● **Excerpt**
The new experience of shipping Kentucky Derby Presented by Yum! Brands (gr. I) contender Mubtaahij from Dubai to Kentucky has required improvising from trainer Mike de Kock—but when it comes to racing without raceday medication, the respected South African-based conditioner will not change the Dubawi colt's routine.
Mubtaahij has never raced on the anti-bleeding medication furosemide (Salix, commonly called Lasix) and the U.A.E. Derby Sponsored by Saeed & Mohammed Al Naboodah Group (UAE-II) winner will run without it in the May 2 Kentucky Derby at Churchill Downs, the first horse in 10 years to do so.
"He's never run on it, he doesn't bleed, and I'm not prepared to take my chances running him on a substance he's never run on before," de Kock said. "He's good enough without it. I'm not experienced enough to say whether Thoroughbreds in general will or won't run well on Lasix, but (in South Africa) we only use it in training in very minute doses and he doesn't bleed so he's never had it.
"If I gave him Lasix he may run better, he may run worse, but I'm not going to experiment. Lasix is not even a consideration for him."

● **What this exercise asks**
1) Please rewrite the Mubtaahij article starting with "Mubtaahij has never" and going on through "never had it.", swapping "furosemide" out for "phenylbutazone".
2) Write the next part of the article about Mubtaahij running without Lasix, picking up after its last sentence.

(Stored data entries)
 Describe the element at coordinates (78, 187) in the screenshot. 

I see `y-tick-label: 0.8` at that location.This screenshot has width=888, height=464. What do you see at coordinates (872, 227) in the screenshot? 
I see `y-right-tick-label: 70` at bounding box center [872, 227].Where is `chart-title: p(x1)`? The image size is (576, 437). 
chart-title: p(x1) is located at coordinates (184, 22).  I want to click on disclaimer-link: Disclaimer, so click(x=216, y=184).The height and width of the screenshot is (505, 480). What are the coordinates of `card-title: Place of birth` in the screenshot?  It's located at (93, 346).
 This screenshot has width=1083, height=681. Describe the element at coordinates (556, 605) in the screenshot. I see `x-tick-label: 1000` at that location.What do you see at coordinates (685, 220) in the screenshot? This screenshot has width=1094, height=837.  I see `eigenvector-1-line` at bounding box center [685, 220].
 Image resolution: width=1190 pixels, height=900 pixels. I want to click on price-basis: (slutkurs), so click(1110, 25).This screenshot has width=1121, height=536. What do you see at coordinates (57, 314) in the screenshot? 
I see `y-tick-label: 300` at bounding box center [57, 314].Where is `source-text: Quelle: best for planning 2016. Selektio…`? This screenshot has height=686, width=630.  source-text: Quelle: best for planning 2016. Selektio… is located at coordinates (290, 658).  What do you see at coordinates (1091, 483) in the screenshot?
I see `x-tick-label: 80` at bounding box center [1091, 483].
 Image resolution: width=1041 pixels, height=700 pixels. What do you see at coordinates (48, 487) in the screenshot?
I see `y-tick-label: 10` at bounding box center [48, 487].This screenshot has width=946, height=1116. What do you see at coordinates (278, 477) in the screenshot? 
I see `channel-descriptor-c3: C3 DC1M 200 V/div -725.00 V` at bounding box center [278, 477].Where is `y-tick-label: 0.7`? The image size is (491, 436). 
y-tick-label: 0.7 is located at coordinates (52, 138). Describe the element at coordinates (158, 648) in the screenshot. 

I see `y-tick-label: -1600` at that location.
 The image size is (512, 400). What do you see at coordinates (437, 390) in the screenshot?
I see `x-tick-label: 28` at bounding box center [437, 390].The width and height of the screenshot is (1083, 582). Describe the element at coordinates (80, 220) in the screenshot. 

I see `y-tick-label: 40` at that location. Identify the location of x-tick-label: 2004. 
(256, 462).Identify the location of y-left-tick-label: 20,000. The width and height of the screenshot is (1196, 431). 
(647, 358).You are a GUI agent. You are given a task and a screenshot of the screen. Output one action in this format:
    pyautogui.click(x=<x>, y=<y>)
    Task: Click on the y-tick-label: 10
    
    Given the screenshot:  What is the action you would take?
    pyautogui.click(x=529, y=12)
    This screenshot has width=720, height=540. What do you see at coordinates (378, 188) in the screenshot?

● **Results of the tasks**
1)
Mubtaahij has never raced on the anti-bleeding medication phenylbutazone (Salix, commonly called Lasix) and the U.A.E. Derby Sponsored by Saeed & Mohammed Al Naboodah Group (UAE-II) winner will run without it in the May 2 Kentucky Derby at Churchill Downs, the first horse in 10 years to do so.
"He's never run on it, he doesn't bleed, and I'm not prepared to take my chances running him on a substance he's never run on before," de Kock said. "He's good enough without it. I'm not experienced enough to say whether Thoroughbreds in general will or won't run well on Lasix, but (in South Africa) we only use it in training in very minute doses and he doesn't bleed so he's never had it.

2)
The most recent horse to race in the Kentucky Derby without Lasix was B. Wayne Hughes' fourth-place finisher Don't Get Mad in 2005. The year before, Michael Tabor and Derrick Smith's Lion Heart finished second, without the medication, to winner Smarty Jones . The most recent horse to win the Derby without Lasix was Overbrook Farm's Grindstone in 1996.
Mubtaahij, who has started five times in Dubai and twice in England, already faces some changes in routine. Because of international shipping regulations, the colt's usual groom was not allowed to travel with him to the U.S. Also, a special feed mix developed by de Kock was not permitted in the country. Mubtaahij will enter the biggest test of his career on a new diet.
"You've got to be adaptable, so we're doing a bit of thinking on our feet," the trainer remarked.
The pre-race schedule also is being changed a bit for Mubtaahij, who originally was scheduled to spend two days in quararantine at Arlington International Racecourse before shipping to the privately owned Skylight Training Center near Goshen, Ky., and then to Churchill . The 3-year-old Irish-bred son of Dubawi, owned by Sheikh Mohammed bin Khalifa al Maktoum, will now remain at Arlington after quarantine before shipping to Churchill.
"We just felt it might be better for the horse to settle down there on the Polytrack," said de Kock, who in 2013 sent The Apache to compete in the Arlington Million (gr. IT). "We're very familiar with Arlington Park, and very comfortable and welcomed at Arlington Park by some lovely people, so it does make it a good place for him to train."
Mubtaahij, who was shipped from Dubai April 15, is scheduled to breeze on the synthetic surface at Arlington before being vanned to Churchill the evening of April 27. The trainer himself is scheduled to arrive in Kentucky April 26.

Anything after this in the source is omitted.